The UCI has added random end of stage sock length checks to the Tour de France to bolster the checks they have been carrying out before stages.

Pulling riders for measuring their sock and overshoe lengths at the end of stages appears to be designed to assure riders checked before stages won’t then slip on longer socks to gain an advantage.

Nicolas Roche has been writing about the issue in his Tour Diary today in the Irish Independent.

A photo of a UCI official checking one of the Team Sunweb riders pre-stage has been shared heavily on social media.

However, Roche has now revealed that after-stage checks have also been introduced, though he told stickybottle he had not been targeted yet.

“These checks have been going on all year, but because it’s the Tour de France I think it’s the first time the general public have noticed it,” he said.

“There is actually a rule about sock length in the UCI handbook that basically says they can’t go higher than halfway between your ankle and your knee.

“The rule has been there a while, but this is the first year they’ve actually enforced it.

“And, in their wisdom, the UCI have even come up with an expandable plastic sock measuring contraption to keep us all in check.

“In the event that somebody might get past the rule by pulling their socks down a little bit before they’re measured, they even have random checks at the finish.

“It’s ridiculous.
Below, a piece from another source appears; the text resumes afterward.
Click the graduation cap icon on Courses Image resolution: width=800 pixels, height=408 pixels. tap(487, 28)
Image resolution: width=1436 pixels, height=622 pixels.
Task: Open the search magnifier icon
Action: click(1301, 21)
Our sport definitely has more important issues than sock height.”

The UCI’s guide to how far up your leg you can wear socks or aero overshoes

Lance Armstrong also revealed in a recent podcast that he believed the rule to limit sock height was initially aimed at ensuring he could not wear compression socks at the Tour during his racing days.

He said when his team tested compression socks after seeing British long distance runner Paul Ratcliffe using them, they concluded the body was more efficient at pumping blood back to the heart in riders wearing the socks.

He explained that around the same time he had turned up for lunch with the then Tour de France director Jean Marie Le Blanc while wearing compression socks.

When Le Blanc asked him what he was wearing, Armstrong said he explained the team had been trialling compression socks and planned to wear them at the Tour de France.

However, Armstrong said Le Blanc was horrified and very soon afterwards the UCI issued a rule about sock height.

He believed Le Blanc had gone to the UCI and relayed their conversation, with the new rule – the first of its kind relating to socks – being introduced as a direct result.